╔══

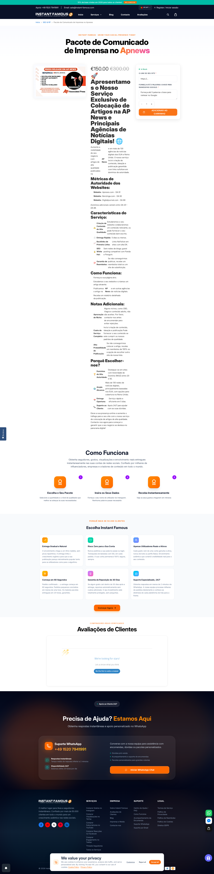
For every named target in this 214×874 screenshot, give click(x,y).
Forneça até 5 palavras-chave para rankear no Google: (155, 86)
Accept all (155, 862)
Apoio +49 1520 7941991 (47, 7)
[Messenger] (209, 820)
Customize (131, 862)
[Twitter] (54, 824)
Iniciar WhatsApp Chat (142, 770)
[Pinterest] (60, 824)
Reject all (142, 862)
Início (38, 22)
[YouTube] (47, 824)
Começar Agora (105, 608)
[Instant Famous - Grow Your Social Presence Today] (54, 15)
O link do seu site (147, 73)
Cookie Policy (73, 867)
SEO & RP (47, 22)
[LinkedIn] (66, 824)
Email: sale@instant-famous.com (79, 7)
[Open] (6, 868)
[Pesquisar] (168, 14)
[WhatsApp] (209, 813)
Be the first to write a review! (107, 671)
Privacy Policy (86, 867)
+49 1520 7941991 (70, 749)
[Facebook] (41, 824)
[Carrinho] (209, 828)
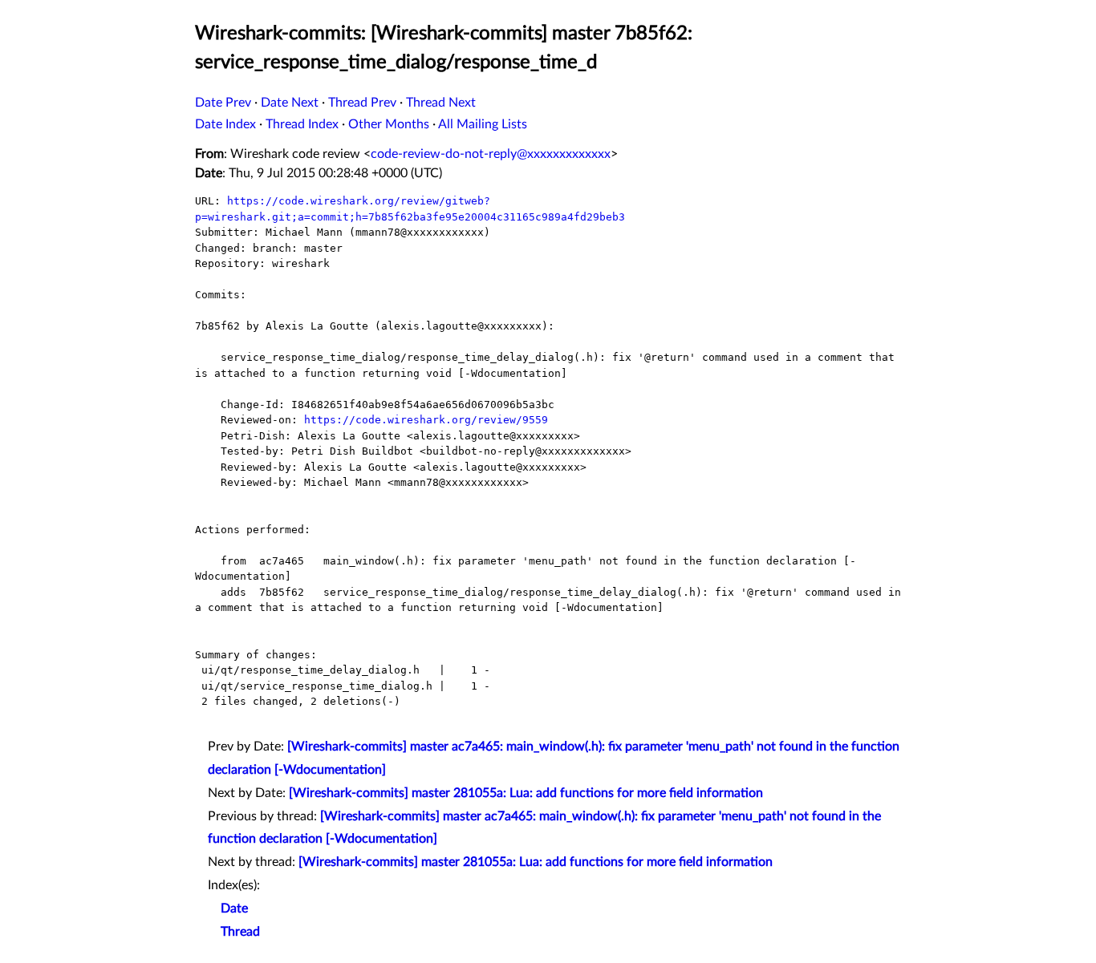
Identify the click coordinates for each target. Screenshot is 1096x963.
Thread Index (302, 124)
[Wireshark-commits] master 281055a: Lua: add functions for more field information (526, 793)
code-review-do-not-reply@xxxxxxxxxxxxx (491, 154)
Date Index (225, 124)
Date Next (290, 102)
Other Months (388, 124)
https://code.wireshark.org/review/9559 (426, 420)
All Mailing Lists (482, 124)
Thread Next (441, 102)
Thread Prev (362, 102)
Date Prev (223, 102)
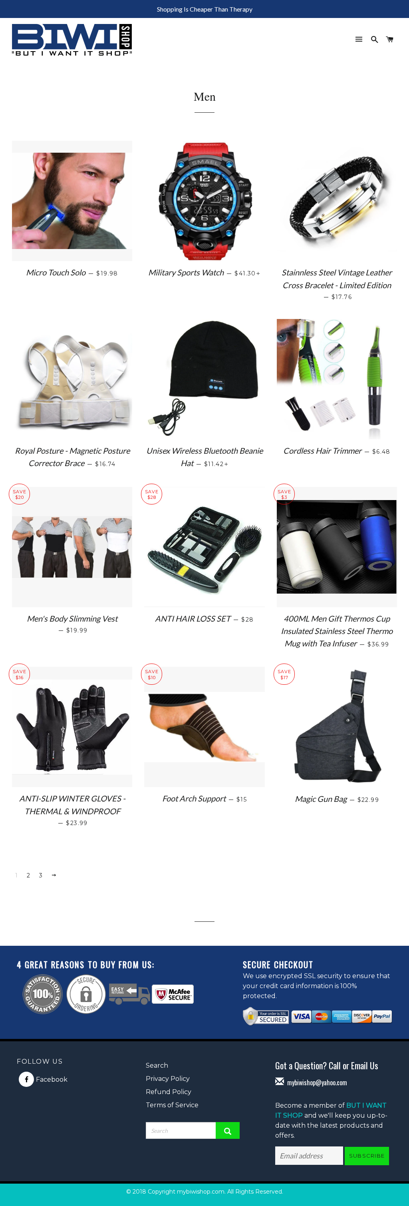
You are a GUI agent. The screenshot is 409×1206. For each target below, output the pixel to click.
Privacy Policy (168, 1078)
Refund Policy (168, 1092)
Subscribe (367, 1155)
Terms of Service (172, 1105)
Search (157, 1065)
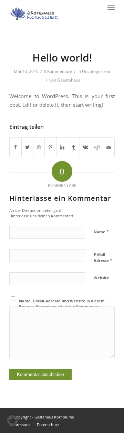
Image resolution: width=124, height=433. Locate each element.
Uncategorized (96, 71)
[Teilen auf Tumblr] (74, 147)
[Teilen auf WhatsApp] (39, 147)
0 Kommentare (58, 71)
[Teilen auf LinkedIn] (62, 147)
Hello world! (62, 57)
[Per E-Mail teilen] (108, 147)
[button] (12, 420)
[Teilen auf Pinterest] (50, 147)
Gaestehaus (68, 80)
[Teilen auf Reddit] (97, 147)
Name (101, 231)
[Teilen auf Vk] (85, 147)
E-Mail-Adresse (103, 258)
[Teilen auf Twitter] (27, 147)
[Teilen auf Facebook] (15, 147)
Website (101, 277)
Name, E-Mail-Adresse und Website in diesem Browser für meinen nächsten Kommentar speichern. (62, 306)
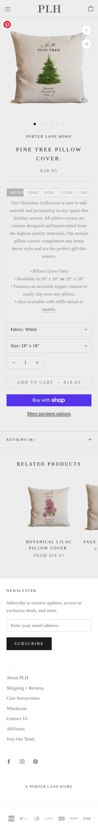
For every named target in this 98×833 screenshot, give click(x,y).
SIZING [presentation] (49, 192)
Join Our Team (21, 739)
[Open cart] (90, 8)
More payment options (49, 413)
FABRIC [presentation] (33, 192)
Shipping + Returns (25, 688)
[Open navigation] (7, 8)
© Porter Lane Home (49, 787)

╚══

- Stated goal
List every line in the entries above that contains the word "this", and copy each such line in full.

- Answer to the exercise
For every named target in this 214×874 screenshot, give click(x,y).
For every named target in this 98×833 screenshot, give click(x,y).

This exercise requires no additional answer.